I had the pleasure of being a mentor and judge at Lean Startup Machine DC (#lsmdc) this weekend at GeekEasy. The participants spent the weekend learning to validate hypotheses; the winning team discovered that people would be willing to share their personal genetic data to help fight disease. They got out of the building and asked passers-by to spit into cups. They collected one sample every 3 minutes, taking the first step toward proving the viability of creating a massive genetic database to support research into personalized medicine. As they were learning, so was I. Here are a few things I learned along the way:
Lessons
- Lean is hard, and not everyone will succeed.
- Small teams of experts are more prone to confirmation bias.
- The market you know is not the only market.
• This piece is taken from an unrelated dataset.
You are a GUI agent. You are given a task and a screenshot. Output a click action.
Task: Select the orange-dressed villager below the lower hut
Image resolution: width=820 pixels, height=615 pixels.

- You are not your target market.
Especially not in one weekend. But it’s also not a binary state. An organization can be varying degrees of lean, and the more I learn about lean startups, the more I can apply it in my own work.
If you know the space well, you need to be even more careful that you test your hypotheses with real data. Make sure people on your team can call you out. If you’re working solo or with one partner, set time aside to take a reality check with someone outside your team.
It’s tempting to sell to startups because you are one, lots of people you know work for one, and you like thinking about startups. Most startups don’t have money, so think twice. There are other markets that might have the qualities you are looking for but actually have money. For example, if you are targeting startups because you are looking for companies without entrenched policies, consider embattled companies who have hired turnaround consultants instead.
Make sure other people share your problem. It’s great to build something you want to use, but if no one else wants it, it’s a hobby, not a business.